Documentary Review: Racing Extinction

Racing extinction focuses on the Anthropocene, the era where human activities drive major geological changes.

Racing Extinction, a Discovery Channel documentary released in 2015, is full of beautiful and horrifying images that are not easily forgotten. From majestic whale sharks to slaughtered manta rays, the subjects of this new documentary reveal nature’s beauty and force viewers to confront the detrimental effects of human activity on the planet.

The documentary introduces its viewers to the Anthropocene, the geological age that began when human activities became a driving force for major geological changes. The film mixes cogent scientific facts with captivating images to convey the urgency of the crisis facing our planet—an emergency stemming from global climate change and mass species extinction.

Scientists predict that within the next 100 years, 50 percent of Earth’s species will become extinct if we continue down this path. Species go extinct regardless of human interference, but in the next decade alone, humans will drive other species to extinction ten times faster than normal.

Most of the film is dedicated to ocean quality because oceans are crucial to global stability. “When carbon dioxide is emitted into the atmosphere, between a third and a half gets absorbed by the oceans, making them more acidic,” said Louie Psihoyos, director of Racing Extinction, in the documentary. This increased acidity kills phytoplankton—the organisms responsible for producing half of the world’s oxygen supply—and harms many other oceanic creatures.
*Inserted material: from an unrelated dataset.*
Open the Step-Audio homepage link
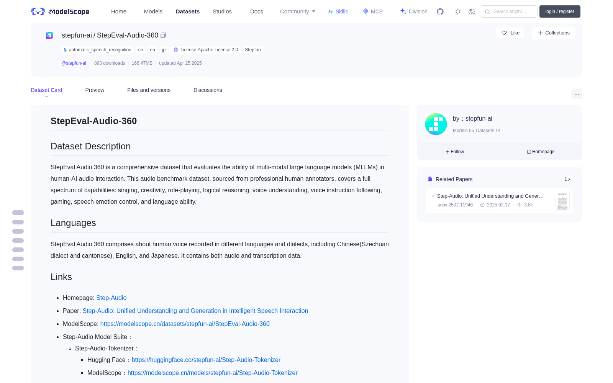Screen dimensions: 613x383 [111, 298]
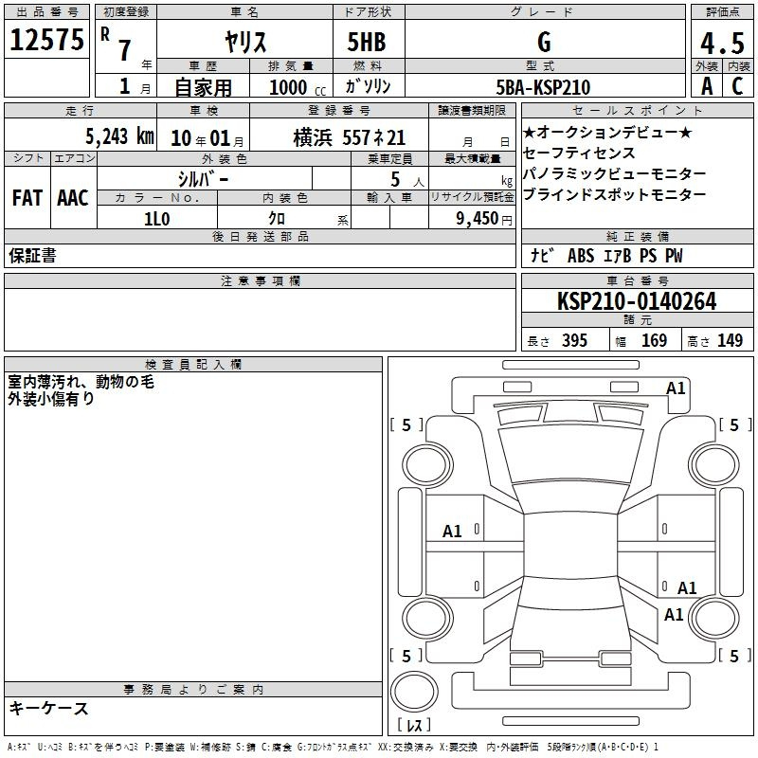Screen dimensions: 758x758
Task: Click the registration number 横浜 557ネ21
Action: (350, 136)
The film highlights recent and massive decreases in shark populations. Image courtesy of Wikipedia.
The film highlights recent and massive decreases in shark populations. Image courtesy of Wikipedia.
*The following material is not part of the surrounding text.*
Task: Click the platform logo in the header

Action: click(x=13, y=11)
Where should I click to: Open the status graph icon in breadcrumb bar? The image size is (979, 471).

The film also highlights the illegal market for shark fins in China, which claims the lives of 1.3 to 2.7 million sharks every year. Sharks have survived four mass extinctions in the earth’s history, but now human activity has decreased the shark population by 90 percent in one generation.

The documentary exposes specific ways that humans contribute to the changing geochemistry of the planet. According to Psihoyos, our livestock contribute more greenhouse gases to the atmosphere than all direct emissions from the transportation sector. However, the film also recognizes our ability to solve these problems by providing pathways for people to live more sustainably: “If every American skipped meat and cheese just one day a week for a year, it would be like taking 7.6 million cars off the road,” Psihoyos narrated in Racing Extinction.

The film concedes that large-scale geological changes are not simple problems to solve, but it advocates for people to find a way to help alleviate the problem. Overall, Racing Extinction drives home the message that saving the planet is worthwhile by unveiling the hidden beauty of the earth. The film inspires its viewers to maintain hope and convinces them to see and hear the beauty and vibrancy of the world that surrounds them.